Zahlen besser, Aktien schlechter
Klarna veröffentlichte am Dienstag seine ersten Ergebnisse seit September, als es mit dem Aktienhandel begann. Der Umsatz im dritten Quartal erreichte 903 Millionen US-Dollar, und das Unternehmen hat 114 Millionen aktive Nutzer – beide Zahlen lagen über den Erwartungen der Analysten.
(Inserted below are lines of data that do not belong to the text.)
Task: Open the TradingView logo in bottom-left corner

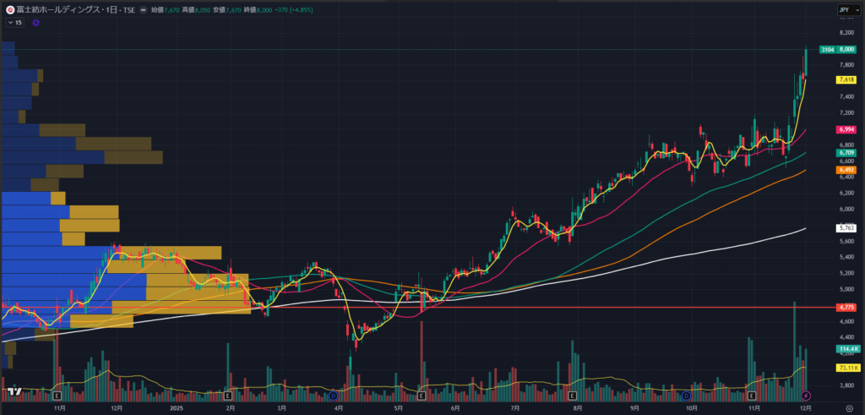Action: click(x=13, y=390)
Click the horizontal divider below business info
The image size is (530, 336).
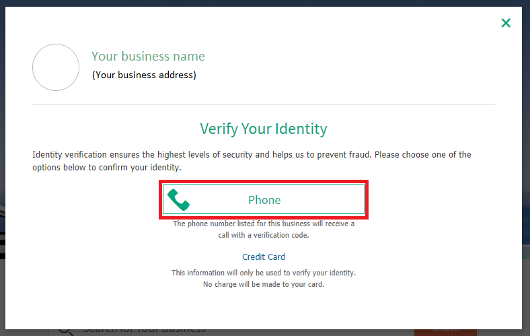tap(264, 104)
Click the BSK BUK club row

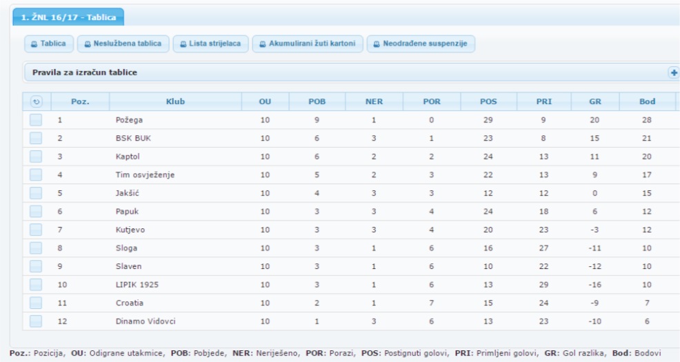pyautogui.click(x=133, y=138)
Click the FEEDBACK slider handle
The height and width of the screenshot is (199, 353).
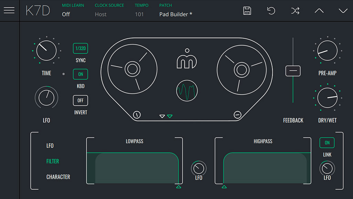click(293, 70)
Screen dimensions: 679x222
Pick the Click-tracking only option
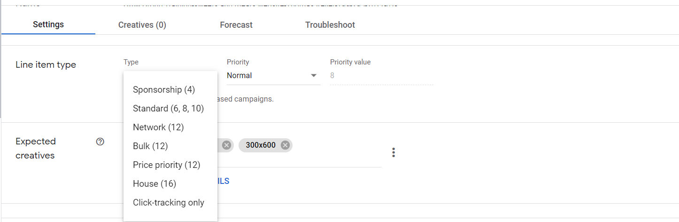click(169, 202)
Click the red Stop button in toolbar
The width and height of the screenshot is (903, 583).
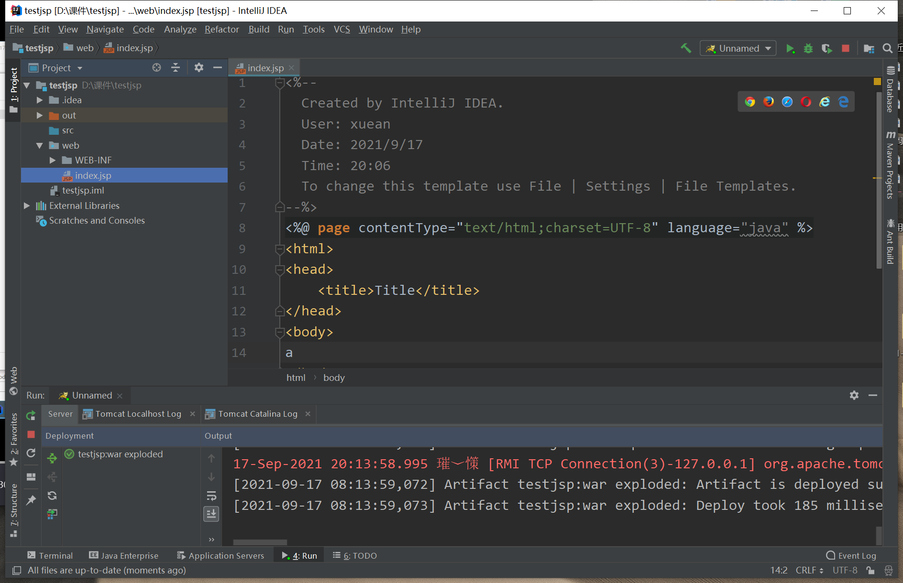click(x=846, y=49)
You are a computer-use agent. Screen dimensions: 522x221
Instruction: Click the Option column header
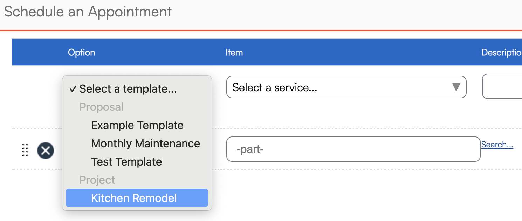tap(81, 53)
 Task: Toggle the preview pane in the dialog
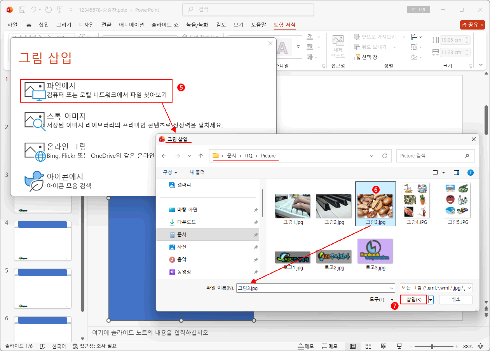coord(456,172)
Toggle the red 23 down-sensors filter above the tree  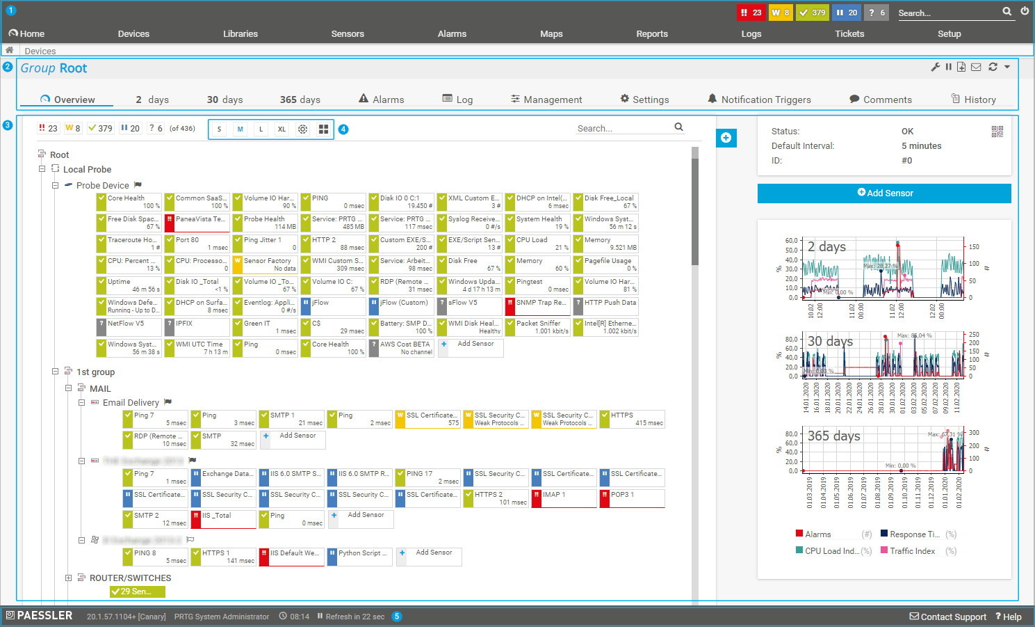[48, 128]
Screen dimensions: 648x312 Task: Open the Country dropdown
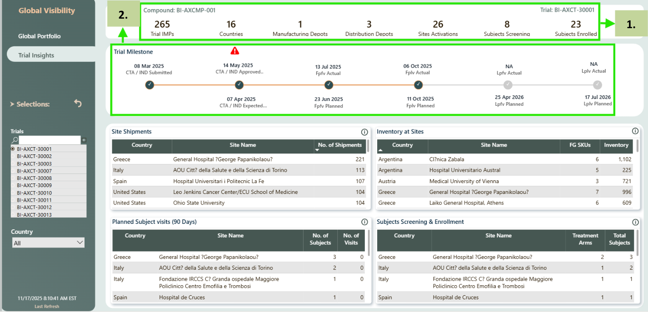click(x=48, y=243)
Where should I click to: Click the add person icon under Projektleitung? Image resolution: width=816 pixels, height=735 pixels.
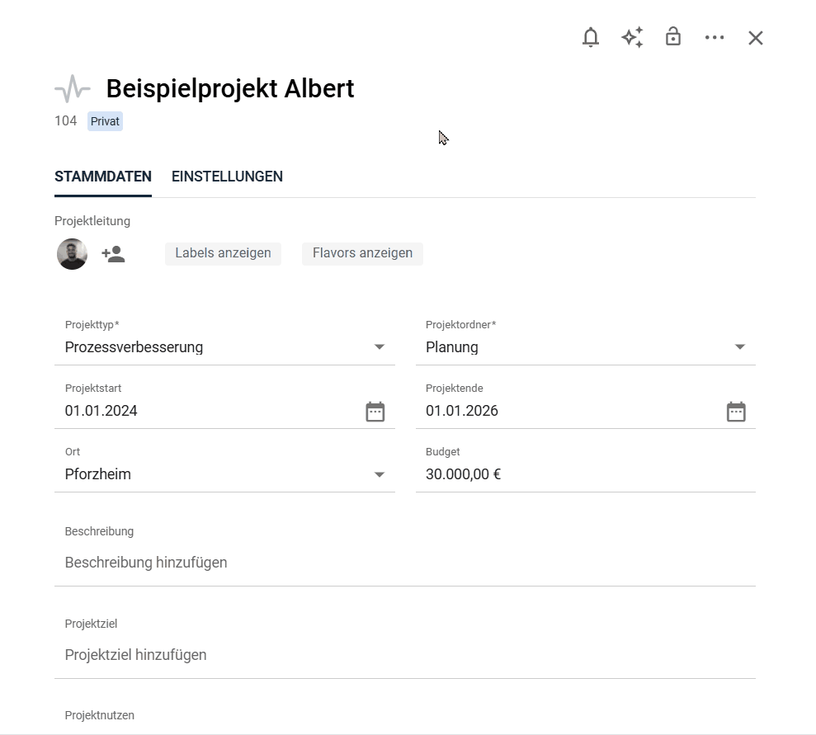113,254
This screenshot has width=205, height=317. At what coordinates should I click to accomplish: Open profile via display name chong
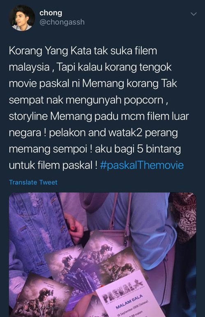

Das Problem liegt im Betriebsverlust. Es erreichte 14 Millionen Dollar, während der Markt mit 11,3 Millionen Dollar rechnete. Obwohl der Unterschied nicht dramatisch ist, reagierten die Anleger mit einem Ausverkauf – die Aktien fielen an einem einzigen Tag um 9 %.
Seit dem Börsengang um 30 % gefallen
Für Klarna ist das keine leichte Situation. Seit September, als die Aktien an die Börse gingen, haben sie bereits etwa 30 % ihres Wertes verloren. Das ist selbst im Vergleich zu anderen Fintech-Unternehmen ein deutlicher Rückgang.
Das Gesamtvolumen der Käufe über Klarna Services (GMV) erreichte 32,7 Milliarden US-Dollar, was erneut die Schätzungen übertraf. Auch der Ausblick für das vierte Quartal ist optimistisch – das Unternehmen erwartet einen Umsatz zwischen 1,065 und 1,080 Milliarden US-Dollar.
Die US-Expansion setzt sich fort
Klarna versucht, über das klassische «Jetzt kaufen, später bezahlen»-Modell hinauszugehen. Letzten Monat wurde ein Mitgliedschaftsprogramm für den US-Markt eingeführt, das mit Premium-Kreditkarten wie Chase Sapphire oder American Express Platinum konkurrieren soll.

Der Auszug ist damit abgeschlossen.